> **WHAT THE EXERCISE ASKS**: Reproduce the complete forum thread about the canyon closure that appears below, word for word, without the lines that follow it.

> **PAGE**:
[start]

It is crazy that I drove throughout the canyon last night and saw no signage about this closure. I did see all the stakes that likely mark the route of the cable. This is for cell service in the canyon? I am envisioning lots more emergency calls about swimming boaters, more accidents from texting drivers, and a few lives saved from faster response.


----------



## cayo 2 (Apr 20, 2007)

Yeah but where will the jerky van be? I like to buy a little elk jerky at the take out for uppers, it 's a tradition..... are we really looking at 400 this week?

What's the Jerky Van really selling anyway? I cant imagine anyone stops there twice for four dollar an ounce Jerkey.

He's been in business longer than I've lived in CO, so he's doing something right.


----------



## cayo 2 (Apr 20, 2007)

Hey, Something fishy going on here....I did not write the last two sentences ...
admin edit?...yeah he is pricey...boy sure if hr lives in a van full of jerky down by the river, or not...


----------



## cayo 2 (Apr 20, 2007)

Site went down while editing ....not sure if he lives in a van full of jerky down by the river,or not ...


----------



## Jensjustduckie (Jun 29, 2007)

cayo 2 said:


> Site went down while editing ....not sure if he lives in a van full of jerky down by the river,or not ...


Well if I was going to live in a van down by the river I'd sure want it to be full of jerky.

With your post issues Jay it's making me wonder what he's lacing the jerky with


----------



## deepsouthpaddler (Apr 14, 2004)

Got a call back from state rep Tyler. They have a legislative CDOT liason who is talking to CDOT.

[end]

> **INFORMATION SUPPLIED**:
[start]

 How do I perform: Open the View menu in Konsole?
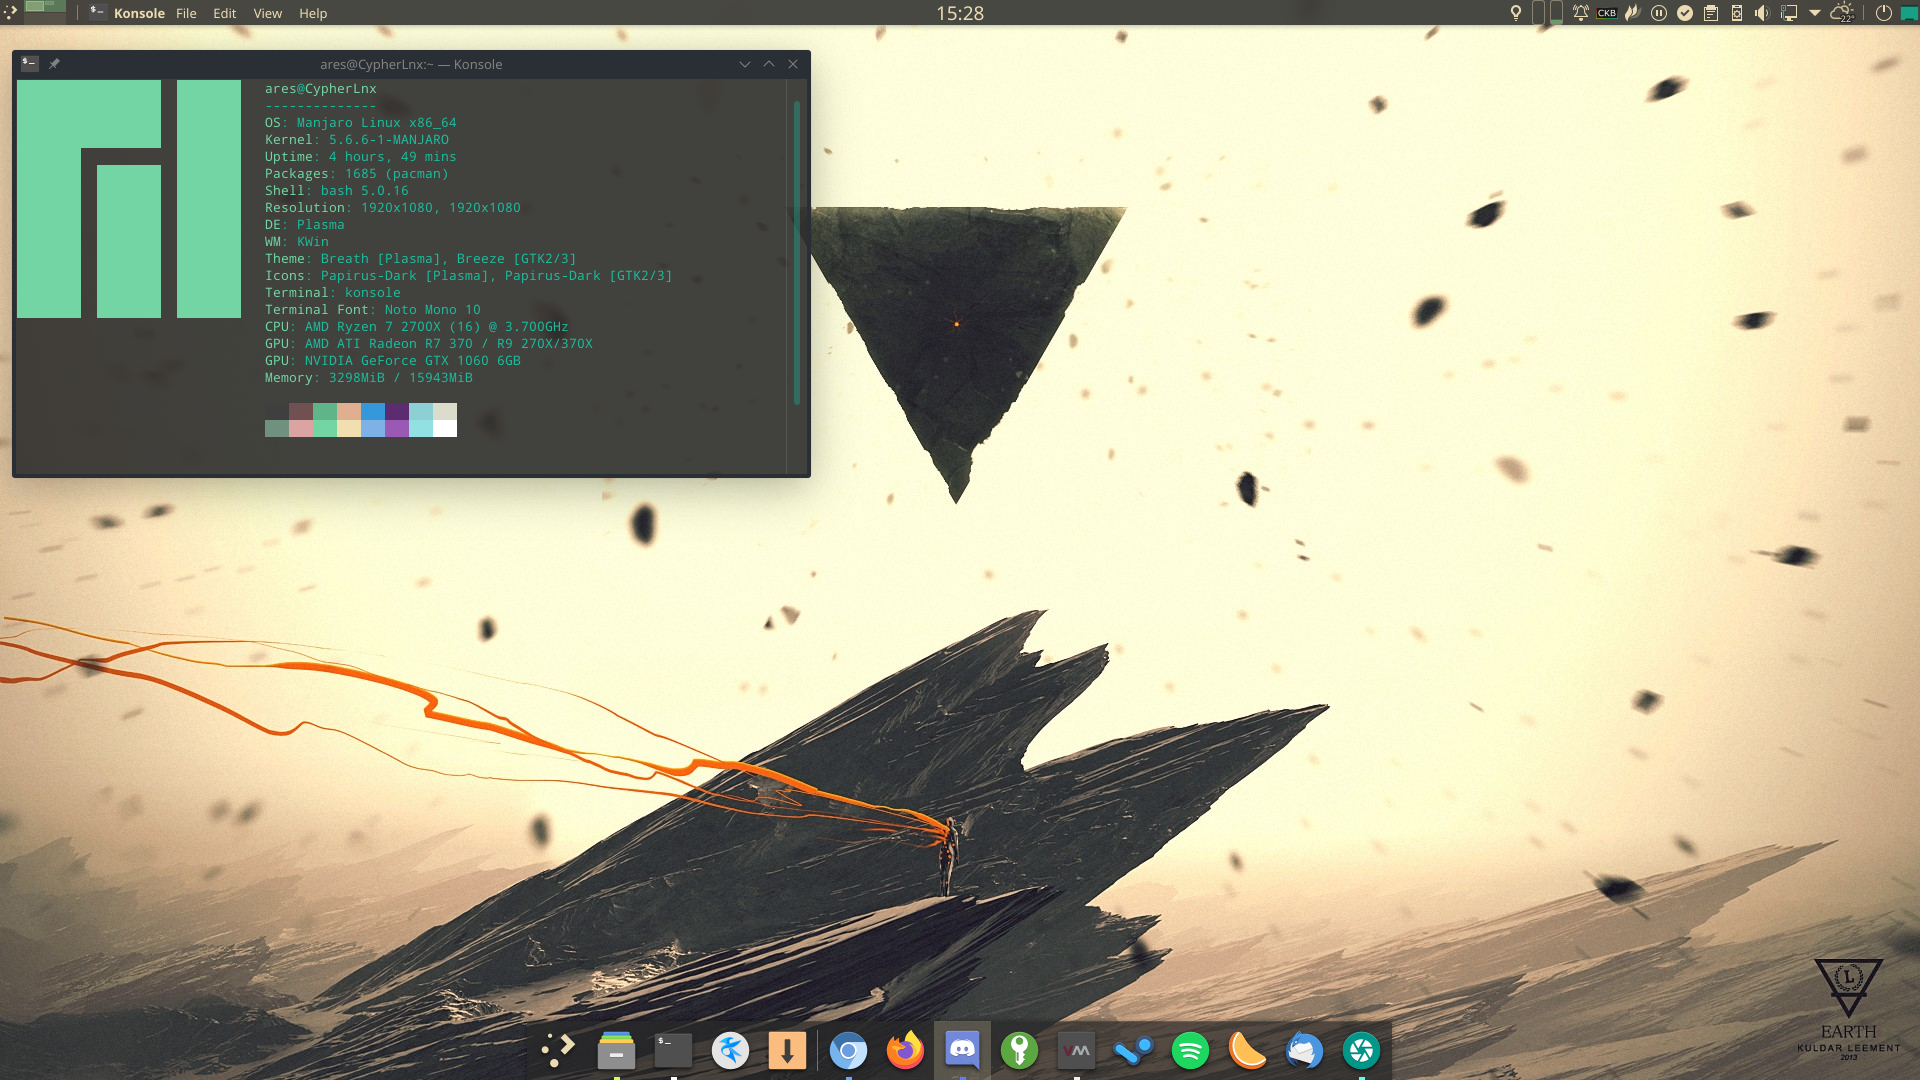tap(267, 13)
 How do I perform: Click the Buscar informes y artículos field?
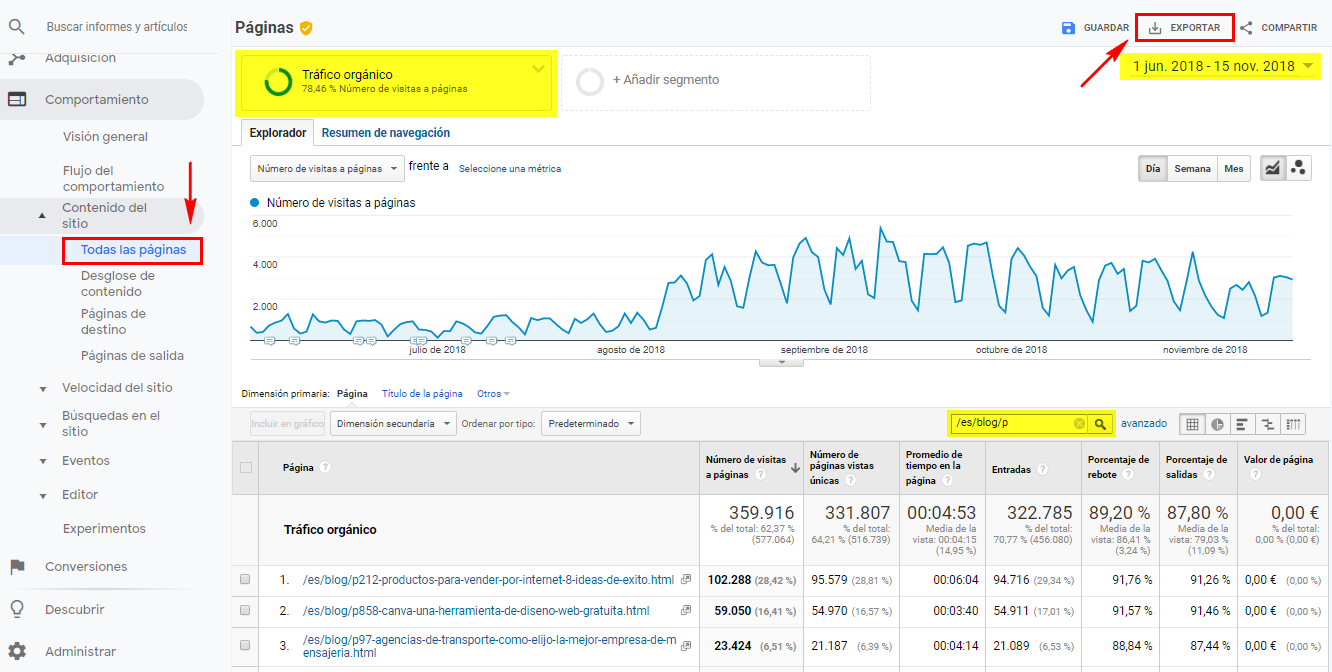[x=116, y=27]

[end]

> **SOLVED EXERCISE**:
It is crazy that I drove throughout the canyon last night and saw no signage about this closure. I did see all the stakes that likely mark the route of the cable. This is for cell service in the canyon? I am envisioning lots more emergency calls about swimming boaters, more accidents from texting drivers, and a few lives saved from faster response.


----------



## cayo 2 (Apr 20, 2007)

Yeah but where will the jerky van be? I like to buy a little elk jerky at the take out for uppers, it 's a tradition..... are we really looking at 400 this week?

What's the Jerky Van really selling anyway? I cant imagine anyone stops there twice for four dollar an ounce Jerkey.

He's been in business longer than I've lived in CO, so he's doing something right.


----------



## cayo 2 (Apr 20, 2007)

Hey, Something fishy going on here....I did not write the last two sentences ...
admin edit?...yeah he is pricey...boy sure if hr lives in a van full of jerky down by the river, or not...


----------



## cayo 2 (Apr 20, 2007)

Site went down while editing ....not sure if he lives in a van full of jerky down by the river,or not ...


----------



## Jensjustduckie (Jun 29, 2007)

cayo 2 said:


> Site went down while editing ....not sure if he lives in a van full of jerky down by the river,or not ...


Well if I was going to live in a van down by the river I'd sure want it to be full of jerky.

With your post issues Jay it's making me wonder what he's lacing the jerky with


----------



## deepsouthpaddler (Apr 14, 2004)

Got a call back from state rep Tyler. They have a legislative CDOT liason who is talking to CDOT.